This is not about cpu-on being a precondition for cpu-off. cpu-off makes
only one assumption, and that is that all secondaries can be onlined
successfully. Even if cpu-on is never run, cpu-off calls on_cpu_async,
which will online a secondary. This is safe even if the errata is not
present, because the errata is about concurrent CPU_ON calls for the same
VCPU, not for different VCPUs.

The cpu-off test is skipped here because it can hang indefinitely if
onlining CPU1 was not successful:

[..]
        for_each_present_cpu(cpu) {
                if (cpu == 0)
                        continue;
                on_cpu_async(cpu, cpu_off_secondary_entry, NULL);
        }

        cpumask_set_cpu(0, &cpu_off_done);

        cpu_off_start = 1;
        report_info("waiting for the CPUs to be offlined...");
        while (!cpumask_full(&cpu_off_done))	// infinite loop if CPU1
                cpu_relax();			// cannot be onlined.

Does that make sense? Should I add a comment to make it clear why cpu-off
is skipped when cpu-on fails?

Thanks,
Alex

> 
> > +	else
> > +		report(psci_cpu_off_test(), "cpu-off");
> >  
> >  done:
> >  #if 0
> > -- 
> > 2.39.0
> > 
> 
> Thanks,
> drew

^ permalink raw reply	[flat|nested] 10+ messages in thread

* Re: [kvm-unit-tests PATCH v5 2/2] arm/psci: Add PSCI CPU_OFF test case
  2023-01-31  9:52     ` Alexandru Elisei
@ 2023-01-31 10:46       ` Andrew Jones
  2023-01-31 11:16         ` Alexandru Elisei
  0 siblings, 1 reply; 10+ messages in thread
From: Andrew Jones @ 2023-01-31 10:46 UTC (permalink / raw)
  To: Alexandru Elisei; +Cc: kvm, kvmarm

On Tue, Jan 31, 2023 at 09:52:56AM +0000, Alexandru Elisei wrote:
> Hi Drew,
> 
> On Tue, Jan 31, 2023 at 07:56:23AM +0100, Andrew Jones wrote:
> > On Fri, Jan 27, 2023 at 05:59:16PM +0000, Alexandru Elisei wrote:
> > > From: Nikita Venkatesh <Nikita.Venkatesh@arm.com>
> > > 
> > > The test uses the following method.
> > > 
> > > The primary CPU brings up all the secondary CPUs, which are held in a wait
> > > loop. Once the primary releases the CPUs, each of the secondary CPUs
> > > proceed to issue CPU_OFF.

**Prompt A:**
Edit the PSCI CPU_OFF thread, starting at "On Tue, Jan 31, 2023 at 09:52:56AM" and ending at "the following method.", changing "method" to "procedure" and giving that stretch in full.
**Prompt B:**
Continue the PSCI CPU_OFF thread from its last line.
The records that come next are separate material with no connection to the PSCI CPU_OFF thread.

**Records provided:**

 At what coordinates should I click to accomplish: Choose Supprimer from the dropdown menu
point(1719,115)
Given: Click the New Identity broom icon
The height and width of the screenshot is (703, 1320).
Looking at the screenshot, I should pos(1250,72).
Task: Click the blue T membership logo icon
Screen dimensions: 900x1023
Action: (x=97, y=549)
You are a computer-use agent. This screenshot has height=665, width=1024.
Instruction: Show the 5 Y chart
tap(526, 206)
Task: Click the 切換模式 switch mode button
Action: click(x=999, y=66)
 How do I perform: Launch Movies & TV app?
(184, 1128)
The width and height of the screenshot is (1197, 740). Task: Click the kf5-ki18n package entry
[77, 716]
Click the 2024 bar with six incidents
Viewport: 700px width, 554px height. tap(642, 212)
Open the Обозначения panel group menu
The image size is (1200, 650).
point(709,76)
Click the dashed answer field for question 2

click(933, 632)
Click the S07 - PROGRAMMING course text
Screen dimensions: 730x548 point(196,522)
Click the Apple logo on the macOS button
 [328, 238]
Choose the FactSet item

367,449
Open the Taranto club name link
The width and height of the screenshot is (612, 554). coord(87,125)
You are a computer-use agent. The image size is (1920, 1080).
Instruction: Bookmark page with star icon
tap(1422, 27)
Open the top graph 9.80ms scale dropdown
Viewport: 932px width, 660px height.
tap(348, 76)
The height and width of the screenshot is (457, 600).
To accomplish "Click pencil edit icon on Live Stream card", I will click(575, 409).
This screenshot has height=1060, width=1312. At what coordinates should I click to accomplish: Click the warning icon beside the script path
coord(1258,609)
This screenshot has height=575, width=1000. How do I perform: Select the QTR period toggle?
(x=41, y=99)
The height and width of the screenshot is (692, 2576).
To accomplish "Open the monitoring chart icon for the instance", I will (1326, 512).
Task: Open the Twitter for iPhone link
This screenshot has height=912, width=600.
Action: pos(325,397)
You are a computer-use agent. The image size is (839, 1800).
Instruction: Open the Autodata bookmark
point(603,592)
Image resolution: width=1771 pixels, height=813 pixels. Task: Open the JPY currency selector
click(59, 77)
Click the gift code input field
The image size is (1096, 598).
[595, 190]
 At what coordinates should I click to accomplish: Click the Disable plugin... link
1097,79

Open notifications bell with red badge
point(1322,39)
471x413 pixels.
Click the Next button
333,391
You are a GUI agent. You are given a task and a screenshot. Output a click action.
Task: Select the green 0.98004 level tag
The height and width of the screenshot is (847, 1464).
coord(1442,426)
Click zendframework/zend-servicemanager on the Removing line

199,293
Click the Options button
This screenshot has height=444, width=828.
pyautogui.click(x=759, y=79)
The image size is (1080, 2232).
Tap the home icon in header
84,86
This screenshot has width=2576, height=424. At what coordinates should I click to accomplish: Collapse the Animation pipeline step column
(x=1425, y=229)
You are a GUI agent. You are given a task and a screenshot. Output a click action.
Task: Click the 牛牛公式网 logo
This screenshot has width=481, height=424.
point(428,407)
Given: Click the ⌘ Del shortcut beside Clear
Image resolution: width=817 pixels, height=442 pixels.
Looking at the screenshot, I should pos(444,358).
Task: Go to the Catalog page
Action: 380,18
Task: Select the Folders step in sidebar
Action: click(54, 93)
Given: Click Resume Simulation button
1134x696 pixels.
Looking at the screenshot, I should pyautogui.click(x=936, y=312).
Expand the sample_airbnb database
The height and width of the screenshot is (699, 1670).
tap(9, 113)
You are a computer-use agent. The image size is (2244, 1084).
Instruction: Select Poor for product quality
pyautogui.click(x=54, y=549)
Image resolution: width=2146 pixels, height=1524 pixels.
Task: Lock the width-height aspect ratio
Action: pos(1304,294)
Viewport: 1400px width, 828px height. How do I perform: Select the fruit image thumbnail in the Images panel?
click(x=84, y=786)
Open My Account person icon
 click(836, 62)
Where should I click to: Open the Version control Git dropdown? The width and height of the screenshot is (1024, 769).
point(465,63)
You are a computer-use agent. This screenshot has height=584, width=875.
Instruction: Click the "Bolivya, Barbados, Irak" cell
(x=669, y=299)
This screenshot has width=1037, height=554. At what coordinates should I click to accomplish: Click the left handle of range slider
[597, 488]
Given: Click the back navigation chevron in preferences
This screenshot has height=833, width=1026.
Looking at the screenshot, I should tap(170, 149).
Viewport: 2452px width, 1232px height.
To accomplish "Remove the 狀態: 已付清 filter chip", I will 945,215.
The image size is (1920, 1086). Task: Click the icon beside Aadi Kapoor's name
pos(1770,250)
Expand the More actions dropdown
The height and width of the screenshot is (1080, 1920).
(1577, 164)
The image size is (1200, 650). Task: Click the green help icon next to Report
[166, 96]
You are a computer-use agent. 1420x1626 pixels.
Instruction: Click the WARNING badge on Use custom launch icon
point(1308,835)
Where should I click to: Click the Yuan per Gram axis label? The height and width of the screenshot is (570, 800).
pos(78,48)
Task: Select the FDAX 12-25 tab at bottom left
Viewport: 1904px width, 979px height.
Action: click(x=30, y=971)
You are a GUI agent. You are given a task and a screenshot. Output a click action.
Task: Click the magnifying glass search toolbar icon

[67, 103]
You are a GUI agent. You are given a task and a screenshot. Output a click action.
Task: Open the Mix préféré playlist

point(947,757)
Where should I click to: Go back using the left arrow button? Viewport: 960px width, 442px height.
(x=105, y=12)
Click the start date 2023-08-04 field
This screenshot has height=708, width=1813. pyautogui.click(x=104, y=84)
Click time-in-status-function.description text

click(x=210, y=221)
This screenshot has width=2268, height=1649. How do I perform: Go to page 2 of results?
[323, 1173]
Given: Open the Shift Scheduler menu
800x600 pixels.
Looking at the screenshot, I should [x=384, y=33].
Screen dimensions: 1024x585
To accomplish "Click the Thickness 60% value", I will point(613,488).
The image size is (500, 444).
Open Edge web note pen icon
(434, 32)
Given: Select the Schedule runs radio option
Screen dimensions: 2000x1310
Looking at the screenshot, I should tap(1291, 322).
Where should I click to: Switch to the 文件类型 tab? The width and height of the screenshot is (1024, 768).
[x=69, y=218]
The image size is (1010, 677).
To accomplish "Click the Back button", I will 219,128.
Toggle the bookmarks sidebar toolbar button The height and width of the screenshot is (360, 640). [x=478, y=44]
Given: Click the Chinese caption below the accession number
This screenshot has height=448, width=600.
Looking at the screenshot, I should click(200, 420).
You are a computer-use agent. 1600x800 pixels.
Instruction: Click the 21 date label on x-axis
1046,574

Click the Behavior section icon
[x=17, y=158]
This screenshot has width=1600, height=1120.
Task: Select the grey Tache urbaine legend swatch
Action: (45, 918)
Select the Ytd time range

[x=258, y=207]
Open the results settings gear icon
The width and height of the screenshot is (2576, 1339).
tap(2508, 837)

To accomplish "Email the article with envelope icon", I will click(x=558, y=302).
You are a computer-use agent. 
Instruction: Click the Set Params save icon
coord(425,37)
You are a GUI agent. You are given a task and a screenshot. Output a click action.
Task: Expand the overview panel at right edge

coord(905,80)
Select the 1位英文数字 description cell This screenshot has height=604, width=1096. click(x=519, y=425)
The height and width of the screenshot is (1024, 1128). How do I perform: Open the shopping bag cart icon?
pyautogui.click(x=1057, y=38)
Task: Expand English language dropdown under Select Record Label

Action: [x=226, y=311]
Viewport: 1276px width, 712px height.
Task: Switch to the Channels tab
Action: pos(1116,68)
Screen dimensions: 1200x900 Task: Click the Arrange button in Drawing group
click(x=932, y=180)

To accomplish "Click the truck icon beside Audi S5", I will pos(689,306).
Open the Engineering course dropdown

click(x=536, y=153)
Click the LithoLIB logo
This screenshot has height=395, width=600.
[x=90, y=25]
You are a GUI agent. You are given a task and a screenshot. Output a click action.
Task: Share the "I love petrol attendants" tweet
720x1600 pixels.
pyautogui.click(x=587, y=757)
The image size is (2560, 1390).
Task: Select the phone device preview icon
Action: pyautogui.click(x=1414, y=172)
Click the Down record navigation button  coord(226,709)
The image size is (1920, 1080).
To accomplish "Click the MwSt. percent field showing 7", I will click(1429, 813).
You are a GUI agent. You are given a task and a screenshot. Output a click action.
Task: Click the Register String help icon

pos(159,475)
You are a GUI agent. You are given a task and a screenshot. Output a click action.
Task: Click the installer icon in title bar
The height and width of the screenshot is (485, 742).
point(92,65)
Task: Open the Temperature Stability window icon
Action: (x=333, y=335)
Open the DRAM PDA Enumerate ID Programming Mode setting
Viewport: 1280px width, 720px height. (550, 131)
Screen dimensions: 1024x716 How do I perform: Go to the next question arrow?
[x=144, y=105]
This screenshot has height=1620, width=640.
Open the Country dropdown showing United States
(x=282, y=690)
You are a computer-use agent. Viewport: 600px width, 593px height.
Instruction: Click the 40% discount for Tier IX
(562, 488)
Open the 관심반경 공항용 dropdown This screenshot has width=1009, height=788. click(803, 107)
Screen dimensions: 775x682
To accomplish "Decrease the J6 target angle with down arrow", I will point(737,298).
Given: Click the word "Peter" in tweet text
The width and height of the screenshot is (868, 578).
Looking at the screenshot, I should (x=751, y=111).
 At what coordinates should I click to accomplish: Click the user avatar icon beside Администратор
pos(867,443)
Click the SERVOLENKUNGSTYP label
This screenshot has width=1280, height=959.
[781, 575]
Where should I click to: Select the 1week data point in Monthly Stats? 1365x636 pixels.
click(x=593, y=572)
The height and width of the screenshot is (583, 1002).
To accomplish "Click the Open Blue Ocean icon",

**Task output A:**
On Tue, Jan 31, 2023 at 09:52:56AM +0000, Alexandru Elisei wrote:
> Hi Drew,
> 
> On Tue, Jan 31, 2023 at 07:56:23AM +0100, Andrew Jones wrote:
> > On Fri, Jan 27, 2023 at 05:59:16PM +0000, Alexandru Elisei wrote:
> > > From: Nikita Venkatesh <Nikita.Venkatesh@arm.com>
> > > 
> > > The test uses the following procedure.

**Task output B:**
> > > 
> > > The primary CPU then checks for the status of the individual CPU_OFF
> > > request. There is a chance that some CPUs might return from the CPU_OFF
> > > function call after the primary CPU has finished the scan. There is no
> > > foolproof method to handle this, but the test tries its best to
> > > eliminate these false positives by introducing an extra delay if all the
> > > CPUs are reported offline after the initial scan.
> > > 
> > > Signed-off-by: Nikita Venkatesh <Nikita.Venkatesh@arm.com>
> > > [ Alex E: Skip CPU_OFF test if CPU_ON failed, drop cpu_off_success in
> > > 	  favour of checking AFFINITY_INFO, commit message tweaking ]
> > > Signed-off-by: Alexandru Elisei <alexandru.elisei@arm.com>
> > > ---
> > > 
> > > Decided to drop Drew's Reviewed-by tag because the changes are not trivial
> > > from the previous version.
> > > 
> > >  arm/psci.c | 80 ++++++++++++++++++++++++++++++++++++++++++++++++++----
> > >  1 file changed, 75 insertions(+), 5 deletions(-)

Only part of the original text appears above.